Data:
***

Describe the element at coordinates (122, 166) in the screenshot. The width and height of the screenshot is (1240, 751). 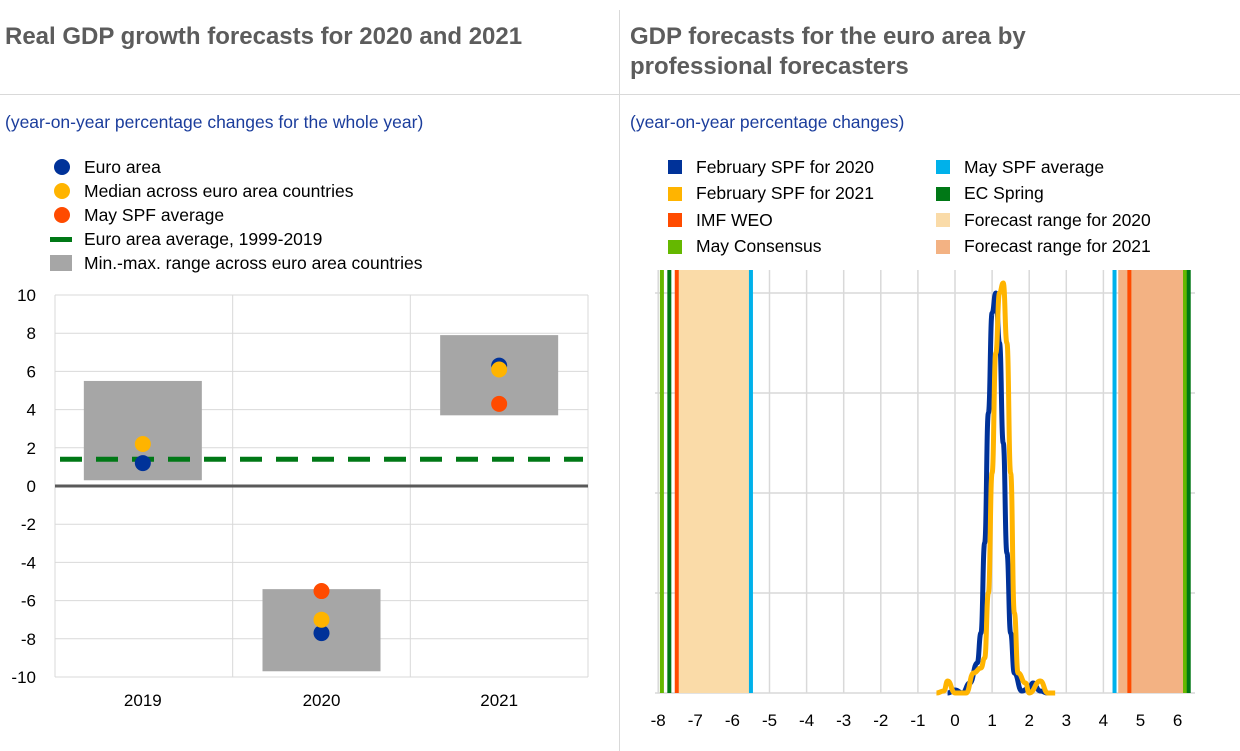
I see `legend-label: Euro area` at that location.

***

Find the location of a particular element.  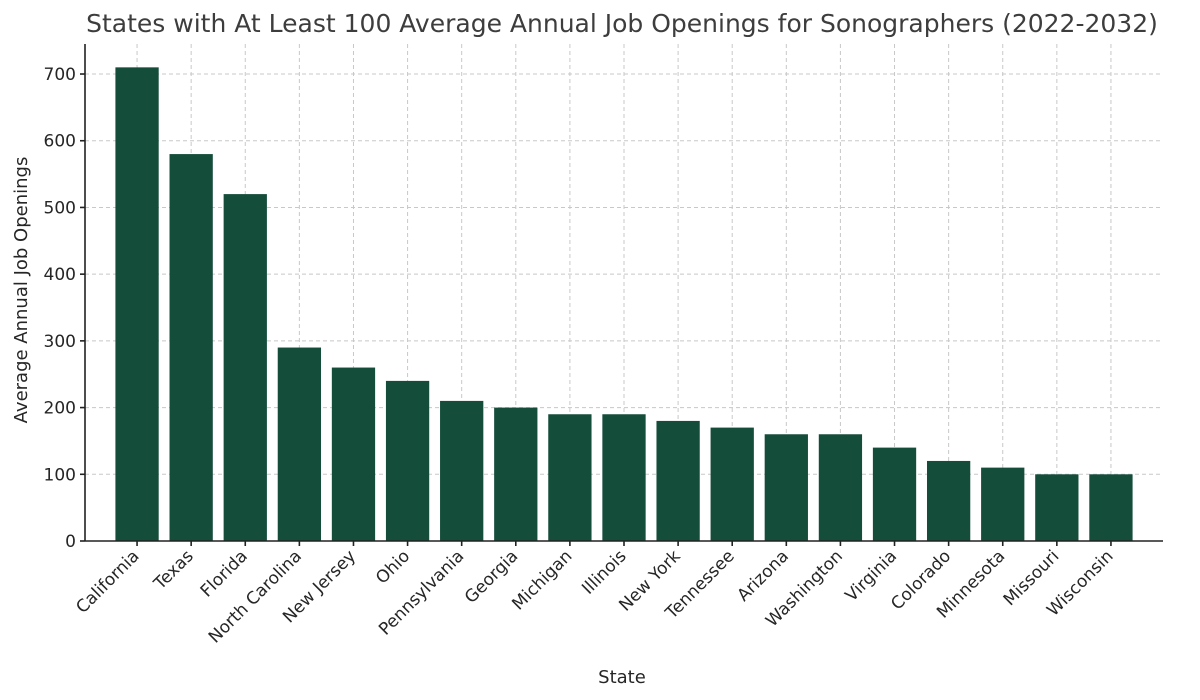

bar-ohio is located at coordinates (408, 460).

***

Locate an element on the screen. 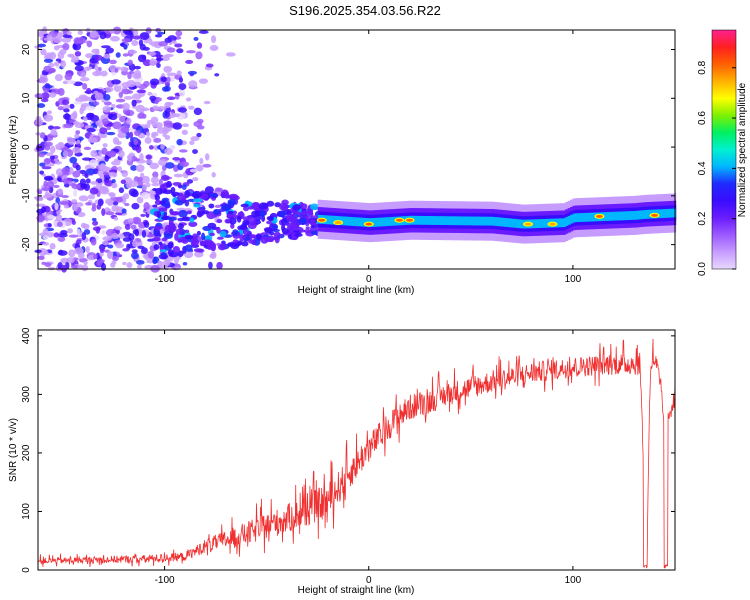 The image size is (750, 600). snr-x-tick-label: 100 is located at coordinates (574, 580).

***

Work item: Rewrite the listing from the line with "Describe the element" through the line with "at that location.", putting "screen capture" wherever "screenshot" appears and leaving everything else unchanged; omit the pictures.

Solved exercise:
Describe the element at coordinates (122, 166) in the screen capture. The width and height of the screen capture is (1240, 751). 
I see `legend-label: Euro area` at that location.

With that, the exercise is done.